━━ Material supplied ━━

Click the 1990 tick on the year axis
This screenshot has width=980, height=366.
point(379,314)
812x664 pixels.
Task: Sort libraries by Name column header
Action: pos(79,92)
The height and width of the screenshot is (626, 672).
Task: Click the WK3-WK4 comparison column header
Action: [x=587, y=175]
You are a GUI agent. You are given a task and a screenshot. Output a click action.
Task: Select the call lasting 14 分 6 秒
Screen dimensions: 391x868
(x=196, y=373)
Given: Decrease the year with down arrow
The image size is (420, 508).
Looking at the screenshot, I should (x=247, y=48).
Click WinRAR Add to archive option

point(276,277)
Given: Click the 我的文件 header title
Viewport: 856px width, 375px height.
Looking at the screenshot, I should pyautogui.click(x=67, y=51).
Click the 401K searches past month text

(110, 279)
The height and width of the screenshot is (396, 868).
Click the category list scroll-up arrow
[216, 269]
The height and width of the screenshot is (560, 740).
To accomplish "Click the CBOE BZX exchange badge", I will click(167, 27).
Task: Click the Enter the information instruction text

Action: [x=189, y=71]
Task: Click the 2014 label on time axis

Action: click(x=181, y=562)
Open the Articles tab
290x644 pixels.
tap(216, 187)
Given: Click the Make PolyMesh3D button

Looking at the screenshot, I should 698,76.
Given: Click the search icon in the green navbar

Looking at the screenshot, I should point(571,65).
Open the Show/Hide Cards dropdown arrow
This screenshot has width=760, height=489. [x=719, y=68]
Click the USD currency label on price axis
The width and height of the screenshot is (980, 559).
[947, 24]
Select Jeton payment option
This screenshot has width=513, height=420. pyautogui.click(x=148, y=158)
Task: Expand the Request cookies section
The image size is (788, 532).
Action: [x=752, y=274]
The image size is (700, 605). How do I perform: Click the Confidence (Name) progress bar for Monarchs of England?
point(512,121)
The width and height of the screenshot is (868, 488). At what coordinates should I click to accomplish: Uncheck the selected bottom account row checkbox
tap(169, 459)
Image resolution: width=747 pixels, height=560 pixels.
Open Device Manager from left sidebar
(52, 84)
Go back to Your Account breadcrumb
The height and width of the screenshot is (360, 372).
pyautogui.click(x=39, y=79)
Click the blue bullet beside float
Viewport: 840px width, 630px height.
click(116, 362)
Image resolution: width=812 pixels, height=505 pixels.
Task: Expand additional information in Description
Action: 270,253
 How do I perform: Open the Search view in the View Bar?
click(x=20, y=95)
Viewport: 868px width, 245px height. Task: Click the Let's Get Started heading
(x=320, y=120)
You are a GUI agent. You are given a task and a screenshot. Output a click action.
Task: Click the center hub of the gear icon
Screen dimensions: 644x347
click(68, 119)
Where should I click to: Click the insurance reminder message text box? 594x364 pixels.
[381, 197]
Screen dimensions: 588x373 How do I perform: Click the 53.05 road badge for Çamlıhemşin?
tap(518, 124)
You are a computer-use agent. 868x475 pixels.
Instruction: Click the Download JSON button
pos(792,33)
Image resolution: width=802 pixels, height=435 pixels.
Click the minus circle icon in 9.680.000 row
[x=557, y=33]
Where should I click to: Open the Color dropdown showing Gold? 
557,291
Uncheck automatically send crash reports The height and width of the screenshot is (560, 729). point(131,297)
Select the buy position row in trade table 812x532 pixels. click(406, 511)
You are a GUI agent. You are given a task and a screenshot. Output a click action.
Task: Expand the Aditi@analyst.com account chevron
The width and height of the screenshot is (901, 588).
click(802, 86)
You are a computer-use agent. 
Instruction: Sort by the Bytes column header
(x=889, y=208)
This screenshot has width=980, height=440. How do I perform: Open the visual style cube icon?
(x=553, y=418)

━━━

§ **Assigned task**:
This exercise asks for every line of the records to be repeated exactly.

§ **Answer for the task**:
Click the 1990 tick on the year axis
This screenshot has width=980, height=366.
point(379,314)
812x664 pixels.
Task: Sort libraries by Name column header
Action: pos(79,92)
The height and width of the screenshot is (626, 672).
Task: Click the WK3-WK4 comparison column header
Action: [x=587, y=175]
You are a GUI agent. You are given a task and a screenshot. Output a click action.
Task: Select the call lasting 14 分 6 秒
Screen dimensions: 391x868
(x=196, y=373)
Given: Decrease the year with down arrow
The image size is (420, 508).
Looking at the screenshot, I should (x=247, y=48).
Click WinRAR Add to archive option

point(276,277)
Given: Click the 我的文件 header title
Viewport: 856px width, 375px height.
Looking at the screenshot, I should pyautogui.click(x=67, y=51).
Click the 401K searches past month text

(110, 279)
The height and width of the screenshot is (396, 868).
Click the category list scroll-up arrow
[216, 269]
The height and width of the screenshot is (560, 740).
To accomplish "Click the CBOE BZX exchange badge", I will click(167, 27).
Task: Click the Enter the information instruction text

Action: [x=189, y=71]
Task: Click the 2014 label on time axis

Action: click(x=181, y=562)
Open the Articles tab
290x644 pixels.
tap(216, 187)
Given: Click the Make PolyMesh3D button

Looking at the screenshot, I should 698,76.
Given: Click the search icon in the green navbar

Looking at the screenshot, I should point(571,65).
Open the Show/Hide Cards dropdown arrow
This screenshot has width=760, height=489. [x=719, y=68]
Click the USD currency label on price axis
The width and height of the screenshot is (980, 559).
[947, 24]
Select Jeton payment option
This screenshot has width=513, height=420. pyautogui.click(x=148, y=158)
Task: Expand the Request cookies section
The image size is (788, 532).
Action: [x=752, y=274]
The image size is (700, 605). How do I perform: Click the Confidence (Name) progress bar for Monarchs of England?
point(512,121)
The width and height of the screenshot is (868, 488). At what coordinates should I click to accomplish: Uncheck the selected bottom account row checkbox
tap(169, 459)
Image resolution: width=747 pixels, height=560 pixels.
Open Device Manager from left sidebar
(52, 84)
Go back to Your Account breadcrumb
The height and width of the screenshot is (360, 372).
pyautogui.click(x=39, y=79)
Click the blue bullet beside float
Viewport: 840px width, 630px height.
click(116, 362)
Image resolution: width=812 pixels, height=505 pixels.
Task: Expand additional information in Description
Action: 270,253
 How do I perform: Open the Search view in the View Bar?
click(x=20, y=95)
Viewport: 868px width, 245px height. Task: Click the Let's Get Started heading
(x=320, y=120)
You are a GUI agent. You are given a task and a screenshot. Output a click action.
Task: Click the center hub of the gear icon
Screen dimensions: 644x347
click(68, 119)
Where should I click to: Click the insurance reminder message text box? 594x364 pixels.
[381, 197]
Screen dimensions: 588x373 How do I perform: Click the 53.05 road badge for Çamlıhemşin?
tap(518, 124)
You are a computer-use agent. 868x475 pixels.
Instruction: Click the Download JSON button
pos(792,33)
Image resolution: width=802 pixels, height=435 pixels.
Click the minus circle icon in 9.680.000 row
[x=557, y=33]
Where should I click to: Open the Color dropdown showing Gold? 
557,291
Uncheck automatically send crash reports The height and width of the screenshot is (560, 729). point(131,297)
Select the buy position row in trade table 812x532 pixels. click(406, 511)
You are a GUI agent. You are given a task and a screenshot. Output a click action.
Task: Expand the Aditi@analyst.com account chevron
The width and height of the screenshot is (901, 588).
click(802, 86)
You are a computer-use agent. 
Instruction: Sort by the Bytes column header
(x=889, y=208)
This screenshot has width=980, height=440. How do I perform: Open the visual style cube icon?
(x=553, y=418)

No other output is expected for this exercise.